Intel buries hatchet with OLPC
Intel and the One Laptop per Child project have unveiled a partnership that ends the long standing rivalry between the low cost notebook project and the chipmaker.

Intel will join the board for OLPC and, in a rather cryptic description of the new partnership, the two also pledged to "work together to bring the benefits of technology to the developing world through synergy of their respective programs".

Intel's Classmate PC and the OLPC's XO notebooks both target students in developing nations.

The OLPC project, however, relies on AMD processors and runs Linux. Classmate uses silicon from Intel and comes in both Linux and Windows flavours.

A spokesperson for OLPC did not immediately respond to a question from vnunet.com inquiring whether the pair plan to start using Intel chips in the XO.

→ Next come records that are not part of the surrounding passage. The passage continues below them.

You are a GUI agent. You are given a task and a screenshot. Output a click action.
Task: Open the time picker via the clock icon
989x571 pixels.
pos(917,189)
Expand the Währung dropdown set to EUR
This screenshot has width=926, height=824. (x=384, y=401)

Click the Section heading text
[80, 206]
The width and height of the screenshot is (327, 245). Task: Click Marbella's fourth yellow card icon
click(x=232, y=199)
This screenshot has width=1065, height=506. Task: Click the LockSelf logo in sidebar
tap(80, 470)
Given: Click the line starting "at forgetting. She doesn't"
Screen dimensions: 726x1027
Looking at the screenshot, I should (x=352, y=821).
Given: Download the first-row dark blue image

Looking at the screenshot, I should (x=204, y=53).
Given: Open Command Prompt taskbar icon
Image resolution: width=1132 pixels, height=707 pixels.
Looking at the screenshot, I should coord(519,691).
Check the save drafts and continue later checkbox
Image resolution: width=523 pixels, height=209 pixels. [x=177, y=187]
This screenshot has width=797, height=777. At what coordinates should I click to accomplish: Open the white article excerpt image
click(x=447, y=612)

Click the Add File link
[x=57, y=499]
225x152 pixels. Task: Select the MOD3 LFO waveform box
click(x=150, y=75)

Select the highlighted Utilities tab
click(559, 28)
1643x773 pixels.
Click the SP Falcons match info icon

The two groups have fought bitter wars over what each perceives as the best way to bring technology to students.

Intel chairman Craig Barrett has dismissed OLPC as a " US$100 gadget", in a reference to the device's long term price goal of US$100.

Microsoft too has shown little love for the design, although the company has received testing units and is attempting to make them run Windows.

The attack prompted OLPC chief Nicholas Negroponte, founder and chairman of MIT's Media Lab, to paint Intel's and Microsoft's criticism as the ultimate compliment.

"Then you know you're doing something right," Negroponte quipped at the Red Hat Summit in April 2006.

But the new partnership seems to have melted all the old animosity.

"Joining OLPC is a further example of our commitment to education over the last 20 years and our belief in the role of technology in bringing the opportunities of the 21st century to children around the world," Intel chief executive Paul Otellini said in a press release.

Negroponte argued that the collaboration will increase the reach of technology to children, ultimately making them the winners.

Intel's Classmate PC is essentially a shrunken down, low end notebook computer that sells for about US$300.

The XO is expected to cost up to Us$175 at launch. The OLPC positions it as an education project that will make children more familiar with computers and allow them to self-educate without having to rely on teachers.